Dans l’évangile selon Matthieu, Jésus tente encore une fois d’expliquer le Royaume des cieux en racontant la parabole des ouvriers dans la vigne. Un propriétaire avait besoin de main d’œuvre pour travailler dans sa vigne. Très tôt le matin il engagea des ouvriers pour la journée en échange d’une pièce d’argent. Il retourna sur la place à 9 heures, à midi, à 3 heures et à 5 heures du soir pour recruter d’autres personnes. À la fin de la journée, le propriétaire paya ses employés, en commençant par les derniers appelés. Il donna une pièce d’argent à chaque ouvrier embauché à 5 heures du soir. Évidemment, les premiers engagés pensaient recevoir un peu plus, un petit bonus, en raison des efforts supplémentaires effectués durant toute la journée. Mais ils reçoivent exactement le montant promis : une pièce d’argent. Devant la grogne des ouvriers se plaignant de cette absence d’équité, le propriétaire répondit qu’il a respecté l’entente et qu’il était libre d’utiliser son argent comme bon lui semble.
Pour plusieurs, cette histoire est problématique parce que le propriétaire de cette parabole est associé à Dieu et Dieu ne peut pas être profondément injuste. Dieu ne devrait pas récompenser ceux et celles qui se contentent de faire le minimum. Les paresseux, les négligents et les opportunistes ne devraient pas pouvoir arriver à la dernière seconde et recevoir leur part du gâteau. Sinon, à quoi sert tout le travail que l’on a accompli? Pourquoi devrons-nous faire des efforts si on peut s’en tirer en se la coulant douce?

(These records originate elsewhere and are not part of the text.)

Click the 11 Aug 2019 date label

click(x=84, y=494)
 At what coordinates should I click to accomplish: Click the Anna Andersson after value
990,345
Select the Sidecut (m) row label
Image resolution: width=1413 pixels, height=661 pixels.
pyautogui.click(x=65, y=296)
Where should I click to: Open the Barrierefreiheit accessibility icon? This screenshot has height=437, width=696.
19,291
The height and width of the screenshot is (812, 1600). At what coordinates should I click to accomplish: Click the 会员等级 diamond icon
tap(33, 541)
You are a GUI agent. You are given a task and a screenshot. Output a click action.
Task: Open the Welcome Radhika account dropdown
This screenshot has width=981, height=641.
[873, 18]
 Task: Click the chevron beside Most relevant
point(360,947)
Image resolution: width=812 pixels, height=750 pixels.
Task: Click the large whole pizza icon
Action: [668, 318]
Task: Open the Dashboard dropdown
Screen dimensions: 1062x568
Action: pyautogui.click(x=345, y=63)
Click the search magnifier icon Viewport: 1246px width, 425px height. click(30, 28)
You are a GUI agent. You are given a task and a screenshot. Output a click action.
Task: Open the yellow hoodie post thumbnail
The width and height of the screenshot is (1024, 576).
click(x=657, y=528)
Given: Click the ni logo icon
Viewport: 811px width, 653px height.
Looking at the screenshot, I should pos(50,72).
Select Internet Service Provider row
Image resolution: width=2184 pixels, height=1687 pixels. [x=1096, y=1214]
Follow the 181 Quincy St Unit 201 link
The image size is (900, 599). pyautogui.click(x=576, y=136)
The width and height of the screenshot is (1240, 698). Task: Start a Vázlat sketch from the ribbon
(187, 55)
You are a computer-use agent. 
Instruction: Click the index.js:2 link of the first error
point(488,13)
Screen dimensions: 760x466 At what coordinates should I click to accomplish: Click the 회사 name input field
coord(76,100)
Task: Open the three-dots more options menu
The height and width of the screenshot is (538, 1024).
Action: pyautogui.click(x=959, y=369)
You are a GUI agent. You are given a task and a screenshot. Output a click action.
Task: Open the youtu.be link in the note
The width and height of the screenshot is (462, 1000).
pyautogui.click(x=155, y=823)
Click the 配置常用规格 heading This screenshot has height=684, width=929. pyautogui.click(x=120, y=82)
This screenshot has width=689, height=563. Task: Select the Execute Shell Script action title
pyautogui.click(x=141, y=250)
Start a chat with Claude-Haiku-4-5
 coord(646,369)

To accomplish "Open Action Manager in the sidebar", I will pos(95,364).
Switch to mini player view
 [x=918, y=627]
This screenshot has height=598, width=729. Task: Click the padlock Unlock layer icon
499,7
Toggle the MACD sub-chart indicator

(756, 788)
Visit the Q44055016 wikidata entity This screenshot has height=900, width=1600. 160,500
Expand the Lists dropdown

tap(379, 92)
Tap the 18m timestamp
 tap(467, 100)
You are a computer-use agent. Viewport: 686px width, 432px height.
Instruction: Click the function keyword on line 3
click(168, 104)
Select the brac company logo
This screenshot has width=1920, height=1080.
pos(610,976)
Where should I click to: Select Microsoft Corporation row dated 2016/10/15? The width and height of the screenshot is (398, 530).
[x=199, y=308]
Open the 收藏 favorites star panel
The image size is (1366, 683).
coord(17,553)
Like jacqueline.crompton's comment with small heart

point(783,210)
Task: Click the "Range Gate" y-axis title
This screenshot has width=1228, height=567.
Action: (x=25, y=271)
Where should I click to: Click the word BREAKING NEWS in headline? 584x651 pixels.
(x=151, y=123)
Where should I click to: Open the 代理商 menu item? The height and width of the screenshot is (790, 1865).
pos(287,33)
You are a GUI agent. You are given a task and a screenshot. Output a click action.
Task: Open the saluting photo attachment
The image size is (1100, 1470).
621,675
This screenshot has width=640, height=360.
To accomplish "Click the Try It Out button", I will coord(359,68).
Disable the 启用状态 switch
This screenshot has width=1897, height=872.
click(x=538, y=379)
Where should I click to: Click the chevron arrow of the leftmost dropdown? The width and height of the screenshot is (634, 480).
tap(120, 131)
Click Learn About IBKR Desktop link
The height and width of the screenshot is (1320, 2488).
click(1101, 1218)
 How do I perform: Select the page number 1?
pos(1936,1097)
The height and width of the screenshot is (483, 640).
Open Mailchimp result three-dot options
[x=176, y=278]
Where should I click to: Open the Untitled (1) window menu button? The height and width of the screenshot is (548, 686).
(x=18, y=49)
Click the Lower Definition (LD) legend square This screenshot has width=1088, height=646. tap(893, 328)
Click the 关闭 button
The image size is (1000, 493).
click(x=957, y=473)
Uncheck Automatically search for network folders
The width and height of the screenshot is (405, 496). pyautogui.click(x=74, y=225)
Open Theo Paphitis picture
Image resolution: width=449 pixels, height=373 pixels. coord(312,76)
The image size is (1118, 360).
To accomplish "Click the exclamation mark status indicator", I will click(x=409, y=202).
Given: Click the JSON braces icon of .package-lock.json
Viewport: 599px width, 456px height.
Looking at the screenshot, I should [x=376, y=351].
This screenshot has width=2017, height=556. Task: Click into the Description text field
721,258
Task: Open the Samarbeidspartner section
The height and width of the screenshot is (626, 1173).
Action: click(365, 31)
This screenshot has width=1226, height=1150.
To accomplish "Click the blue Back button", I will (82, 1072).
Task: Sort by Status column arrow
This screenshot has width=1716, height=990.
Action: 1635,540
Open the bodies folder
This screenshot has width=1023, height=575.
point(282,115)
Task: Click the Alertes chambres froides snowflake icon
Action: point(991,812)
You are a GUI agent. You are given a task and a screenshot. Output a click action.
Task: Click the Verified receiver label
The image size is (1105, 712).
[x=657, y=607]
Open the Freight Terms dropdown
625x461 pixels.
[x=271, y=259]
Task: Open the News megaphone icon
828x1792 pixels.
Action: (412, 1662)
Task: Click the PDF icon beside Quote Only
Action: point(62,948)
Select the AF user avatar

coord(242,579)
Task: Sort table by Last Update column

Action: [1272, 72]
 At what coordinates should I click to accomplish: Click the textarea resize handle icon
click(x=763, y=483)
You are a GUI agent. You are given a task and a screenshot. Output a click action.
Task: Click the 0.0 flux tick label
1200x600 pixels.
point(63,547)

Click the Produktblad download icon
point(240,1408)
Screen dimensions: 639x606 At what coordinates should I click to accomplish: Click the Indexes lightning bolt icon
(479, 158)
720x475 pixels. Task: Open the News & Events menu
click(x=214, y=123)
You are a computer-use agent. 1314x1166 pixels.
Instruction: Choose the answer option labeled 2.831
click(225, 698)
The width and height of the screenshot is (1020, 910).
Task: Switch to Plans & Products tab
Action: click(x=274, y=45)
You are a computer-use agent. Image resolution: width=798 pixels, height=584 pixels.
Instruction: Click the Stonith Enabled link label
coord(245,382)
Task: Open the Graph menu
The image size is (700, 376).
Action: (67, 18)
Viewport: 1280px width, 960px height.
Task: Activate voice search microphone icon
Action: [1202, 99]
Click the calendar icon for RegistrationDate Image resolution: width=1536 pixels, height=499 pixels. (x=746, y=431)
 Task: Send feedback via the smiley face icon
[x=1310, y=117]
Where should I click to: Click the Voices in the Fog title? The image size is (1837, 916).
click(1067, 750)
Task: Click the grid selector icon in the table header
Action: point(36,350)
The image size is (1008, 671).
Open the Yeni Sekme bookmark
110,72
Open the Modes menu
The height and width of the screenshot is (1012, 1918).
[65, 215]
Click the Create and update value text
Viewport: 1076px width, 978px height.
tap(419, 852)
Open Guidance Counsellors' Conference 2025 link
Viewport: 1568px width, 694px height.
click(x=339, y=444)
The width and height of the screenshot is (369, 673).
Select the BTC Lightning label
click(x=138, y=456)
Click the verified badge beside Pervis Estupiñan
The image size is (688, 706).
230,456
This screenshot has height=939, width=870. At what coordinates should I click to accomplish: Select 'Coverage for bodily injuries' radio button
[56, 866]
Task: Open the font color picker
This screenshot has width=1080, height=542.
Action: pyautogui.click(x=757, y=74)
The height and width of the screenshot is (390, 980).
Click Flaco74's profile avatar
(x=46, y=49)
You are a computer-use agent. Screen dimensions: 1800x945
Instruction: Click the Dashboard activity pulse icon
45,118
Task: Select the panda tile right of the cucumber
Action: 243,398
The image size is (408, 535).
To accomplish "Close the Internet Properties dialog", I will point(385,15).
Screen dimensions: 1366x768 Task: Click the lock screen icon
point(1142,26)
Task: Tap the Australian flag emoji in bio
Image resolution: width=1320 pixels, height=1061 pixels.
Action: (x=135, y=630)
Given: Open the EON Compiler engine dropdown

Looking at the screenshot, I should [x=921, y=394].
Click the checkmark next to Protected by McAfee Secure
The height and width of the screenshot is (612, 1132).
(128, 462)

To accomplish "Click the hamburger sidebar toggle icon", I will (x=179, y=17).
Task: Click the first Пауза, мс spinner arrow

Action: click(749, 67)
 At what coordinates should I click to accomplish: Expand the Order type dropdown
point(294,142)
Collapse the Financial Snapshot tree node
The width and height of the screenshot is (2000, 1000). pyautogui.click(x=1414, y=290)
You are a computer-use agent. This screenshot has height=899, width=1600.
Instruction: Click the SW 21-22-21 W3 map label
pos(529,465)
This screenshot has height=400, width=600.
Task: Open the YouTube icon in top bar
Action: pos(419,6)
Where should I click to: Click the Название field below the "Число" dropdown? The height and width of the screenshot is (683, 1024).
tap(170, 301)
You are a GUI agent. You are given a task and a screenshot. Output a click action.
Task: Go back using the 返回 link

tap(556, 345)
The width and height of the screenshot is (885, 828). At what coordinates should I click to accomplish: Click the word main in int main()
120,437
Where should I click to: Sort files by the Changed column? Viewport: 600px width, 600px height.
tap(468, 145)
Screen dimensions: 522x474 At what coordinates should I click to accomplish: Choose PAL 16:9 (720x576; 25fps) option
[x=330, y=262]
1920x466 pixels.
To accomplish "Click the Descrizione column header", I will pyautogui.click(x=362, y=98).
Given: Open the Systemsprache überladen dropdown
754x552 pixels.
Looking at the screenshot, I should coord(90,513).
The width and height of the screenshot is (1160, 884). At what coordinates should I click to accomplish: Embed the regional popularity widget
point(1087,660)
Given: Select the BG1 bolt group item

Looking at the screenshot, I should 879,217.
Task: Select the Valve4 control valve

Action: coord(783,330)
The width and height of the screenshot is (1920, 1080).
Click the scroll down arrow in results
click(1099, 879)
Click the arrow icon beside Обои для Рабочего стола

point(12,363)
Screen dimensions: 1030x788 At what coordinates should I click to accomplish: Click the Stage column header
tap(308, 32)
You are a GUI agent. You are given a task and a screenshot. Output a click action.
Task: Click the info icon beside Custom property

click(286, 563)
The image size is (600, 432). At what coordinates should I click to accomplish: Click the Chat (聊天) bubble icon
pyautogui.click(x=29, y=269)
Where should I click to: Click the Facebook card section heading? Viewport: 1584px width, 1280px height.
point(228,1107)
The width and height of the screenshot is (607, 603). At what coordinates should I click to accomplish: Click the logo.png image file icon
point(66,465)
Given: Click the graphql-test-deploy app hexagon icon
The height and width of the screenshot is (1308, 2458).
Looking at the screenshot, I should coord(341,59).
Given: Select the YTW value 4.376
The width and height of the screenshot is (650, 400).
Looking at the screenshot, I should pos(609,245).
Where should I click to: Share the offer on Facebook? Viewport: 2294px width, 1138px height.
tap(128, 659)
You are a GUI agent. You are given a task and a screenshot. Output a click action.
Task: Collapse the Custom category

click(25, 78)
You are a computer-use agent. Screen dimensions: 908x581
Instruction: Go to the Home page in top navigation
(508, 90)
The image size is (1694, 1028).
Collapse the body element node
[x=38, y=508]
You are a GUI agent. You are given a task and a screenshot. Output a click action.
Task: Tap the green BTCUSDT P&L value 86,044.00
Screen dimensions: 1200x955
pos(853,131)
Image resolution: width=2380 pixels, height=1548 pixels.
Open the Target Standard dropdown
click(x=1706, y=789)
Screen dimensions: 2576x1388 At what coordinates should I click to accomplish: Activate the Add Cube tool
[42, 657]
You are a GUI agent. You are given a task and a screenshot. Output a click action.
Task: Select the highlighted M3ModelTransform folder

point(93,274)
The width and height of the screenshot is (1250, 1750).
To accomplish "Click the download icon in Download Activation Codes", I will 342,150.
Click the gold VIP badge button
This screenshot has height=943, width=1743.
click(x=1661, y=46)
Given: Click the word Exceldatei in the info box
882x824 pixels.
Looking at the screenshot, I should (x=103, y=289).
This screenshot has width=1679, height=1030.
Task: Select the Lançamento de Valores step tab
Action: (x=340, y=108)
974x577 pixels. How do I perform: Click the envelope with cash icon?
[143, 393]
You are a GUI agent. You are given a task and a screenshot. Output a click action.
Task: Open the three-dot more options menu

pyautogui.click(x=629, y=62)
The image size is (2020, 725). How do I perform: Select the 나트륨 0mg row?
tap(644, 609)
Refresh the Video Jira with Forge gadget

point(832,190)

Le principal problème avec ce type de raisonnement est que le Royaume des cieux n’est pas soumis à nos standards humains d’efficacité et de proportionnalité. Dieu manifeste sa justesse dans sa générosité infinie. Comme le propriétaire de la vigne, le Seigneur désire être équitable en offrant à tous et à toutes ce qui est nécessaire pour vivre. Le bien-être de chacun et chacune est important, peu importe s’il ou elle a été recruté au petit matin ou à 5 heures de l’après-midi.
Nous sommes tous et toutes différents. Nous n’avons pas les mêmes capacités, facultés, parcours ou expériences de vie. Nous ne devrions pas juger les personnes selon les résultats à la fin d’une journée. Il y a de multiples raisons expliquant pourquoi une personne n’a toujours pas été embouchée à 5 heures de soir. Plusieurs d’entre elles sont indépendantes de notre volonté. Heureusement, dans un monde qui valorise l’effort et la productivité, nous pouvons nous réjouir parce que Dieu refuse de nous juger ces standards humains. Dieu veut simplement accueillir ceux et celles qui désirent partager sa vie et travailler pour son Royaume. Dieu veut nous rappeler que nous sommes tous et toutes dignes. Nous sommes tous et toutes importants.
Je ne sais pas comment établir un programme de revenu garanti universel. Je ne sais pas quels seraient les coûts d’un tel projet. Je crois seulement que nous sommes appelés à repenser les notions de justice et d’équité dans notre société. À quoi ressemblerait notre monde si nous accordions de l’importance à tous et toutes sans exception? Que pouvons-nous faire pour les gens qui travaillent fort et ceux et celles qui semblent se joindre à la dernière minute aient ce qu’il faut pour survivre? Sommes-nous capables de suivre l’exemple de Dieu et d’accorder la même dignité à toutes et tous? Amen.